April 10, 1995 – In relation to the “Oklahoma City Bombing,” Timothy McVeigh and Terry Nichols were indicted on 11 counts connected with the bombing. Michael Fortier pleaded guilty in a plea-bargain for his testimony.
Aug. 10, 1996 – Billy Joe Freeman of Covington, Ga. was found dead on this Saturday afternoon about two miles west of the Mixonville community on Conecuh County Road 106. Freeman, who died from an apparent self-inflicted gunshot wound, was wanted in connection with a homicide and aggravated battery in Newton County, Ga.
Aug. 10, 1998 - Cornelia Nettles Jackson was to celebrate her 105th birthday. She was a resident at Englewood Nursing Home. Jackson was a life-long resident of Monroe County, spending her first 49 years in the Tunnel Springs area and the last 56 years in Monroeville.
Aug. 10, 1999 - It was announced that Paul "Bonehead" Arthurs was leaving Oasis.
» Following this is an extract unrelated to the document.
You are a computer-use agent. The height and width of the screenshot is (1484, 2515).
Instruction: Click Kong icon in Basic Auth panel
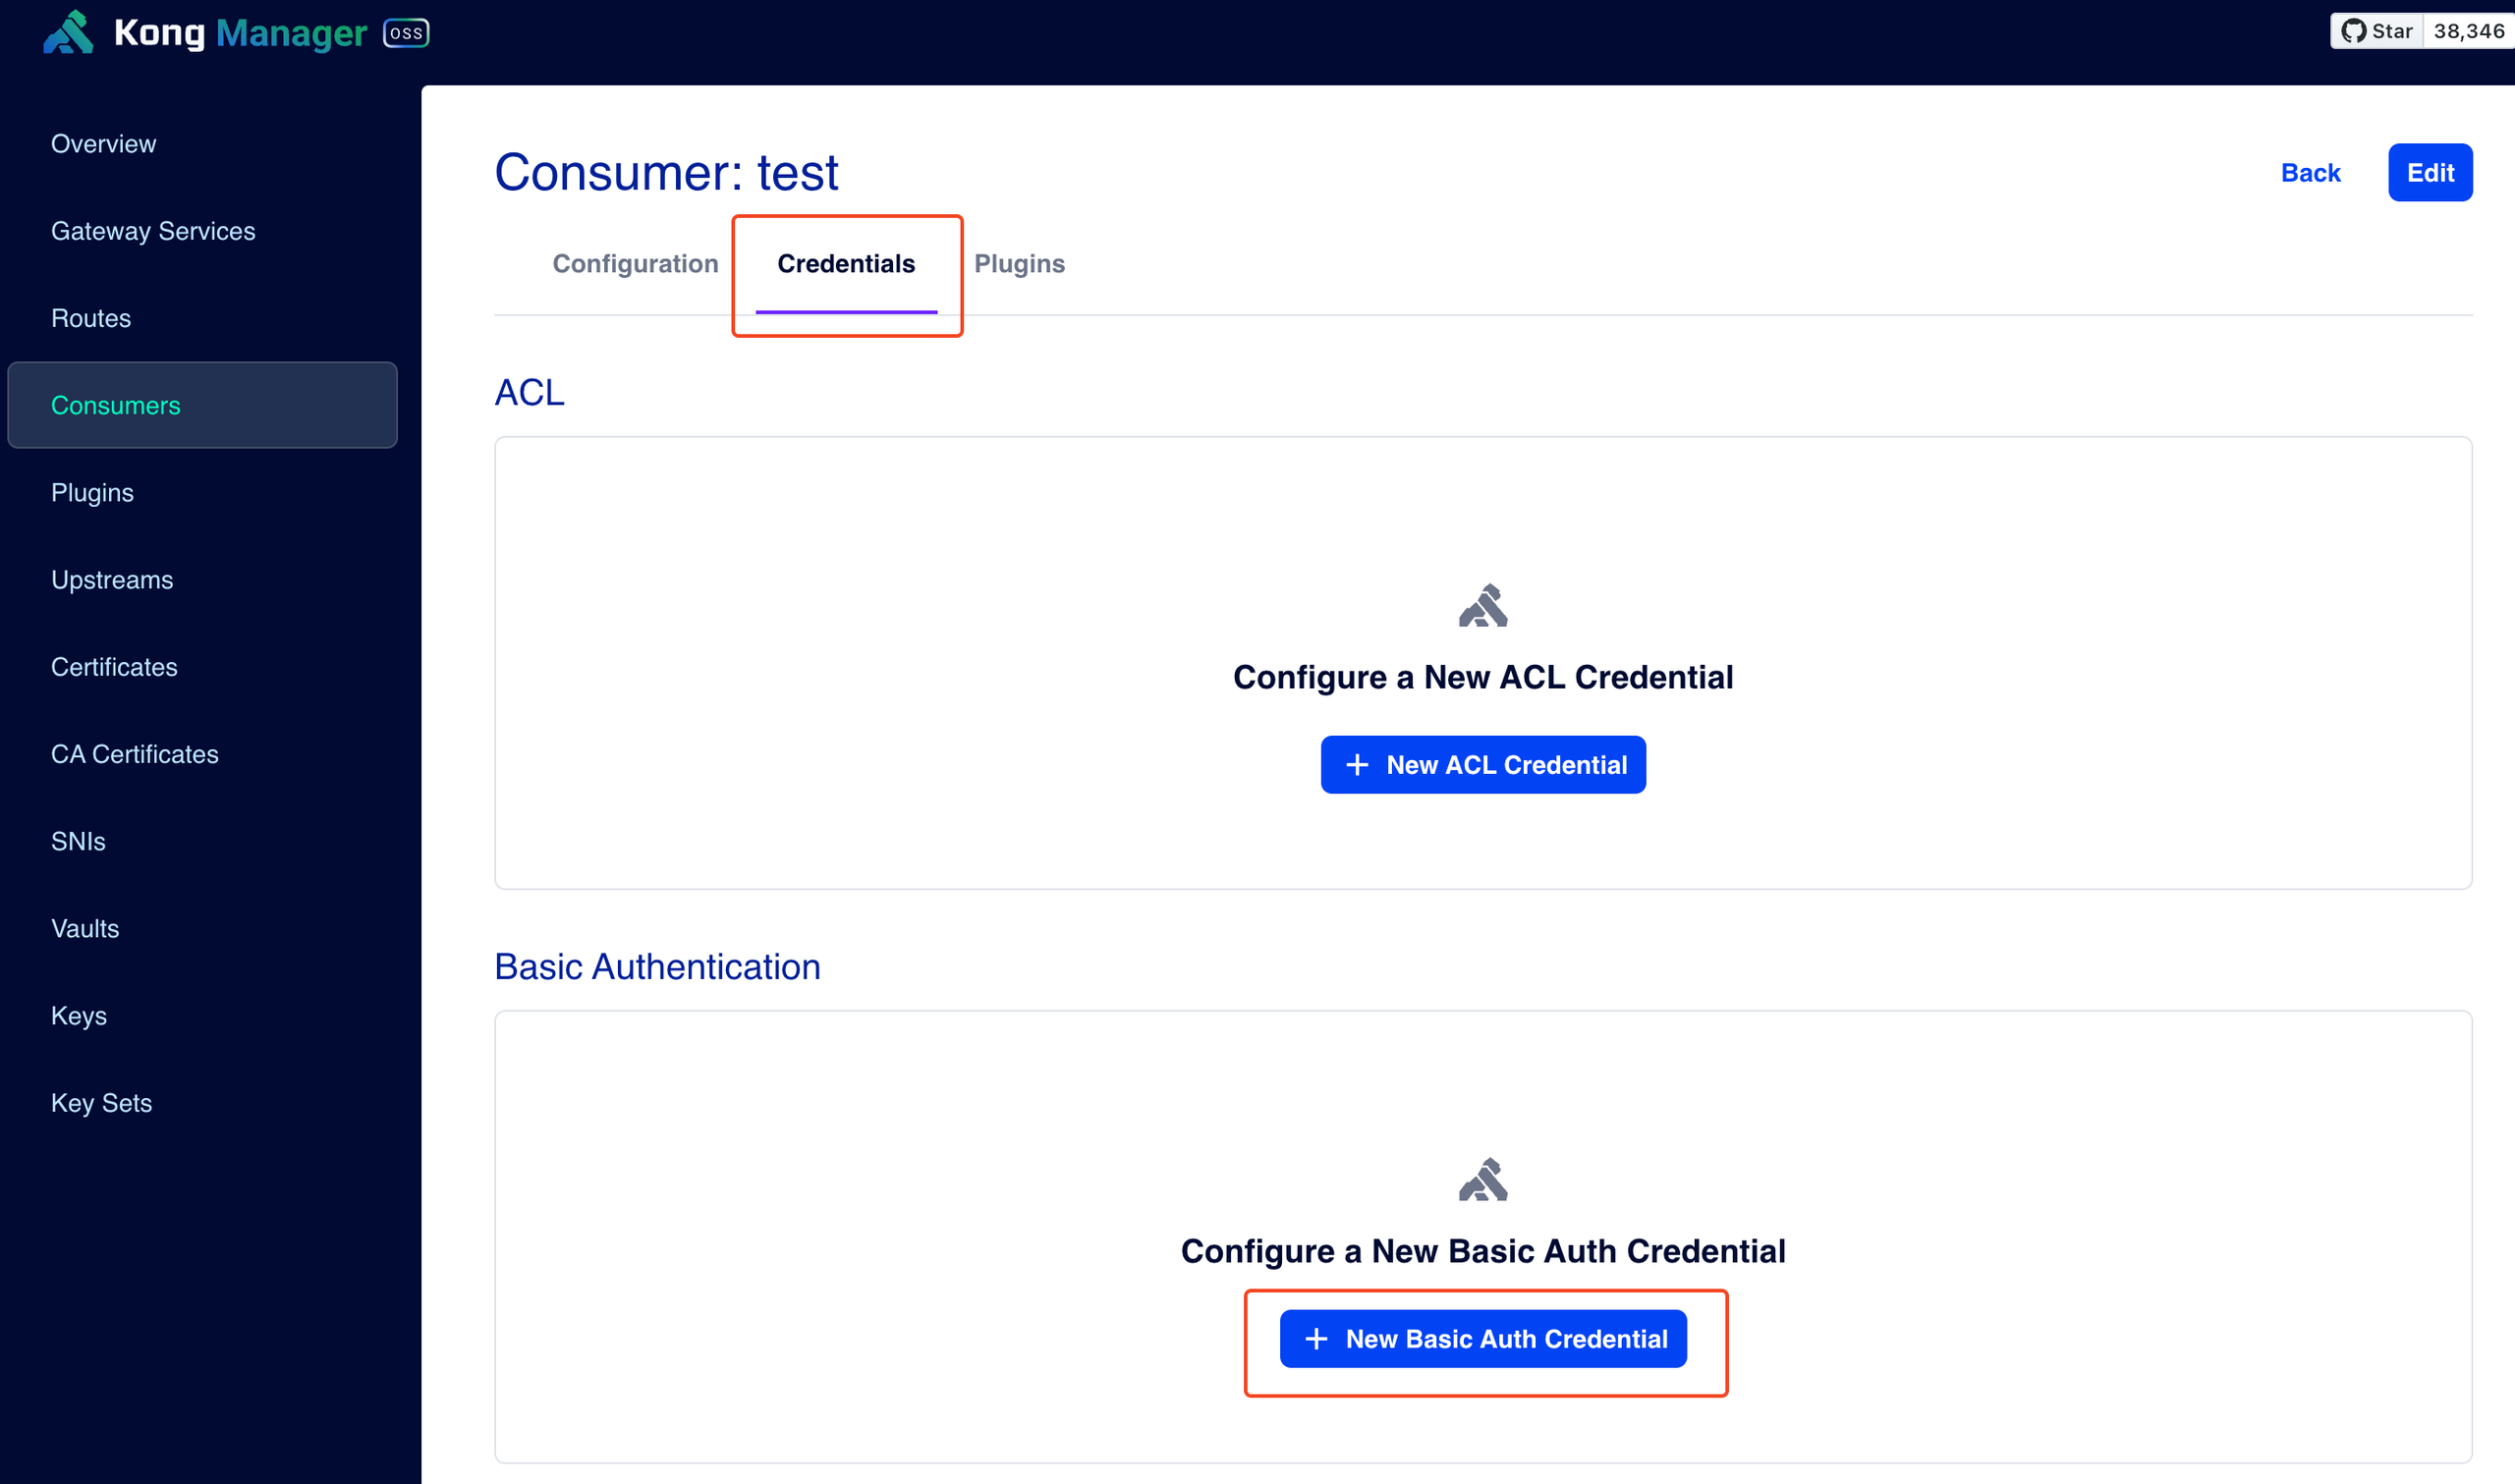[1482, 1180]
Aug. 10, 2001 – National Baseball Hall of Fame shortstop and manager Lou Boudreau passed away at the age of 84 in Olympia Fields, Ill. During his career, he played for the Cleveland Indians and the Boston Red Sox and managed the Indians, the Red Sox, the Kansas City Athletics and the Chicago Cubs. He was inducted into the Hall of Fame in 1970.
Aug. 10, 2004 – According to the Bigfoot Field Researchers Organization, a Bigfoot-type incident occurred on this day on a dirt road off U.S. Highway 84 close to the Sepulga River. The witness in this case reported seeing a black, hairy man-like creature, six to seven feet tall, who ran out in the road in front of his truck. The creature just kept running and disappeared into the woods, but not before leaving large footprints near the road.
Aug. 10, 2005 – Conecuh County public schools officially opened with the first day of classes for students.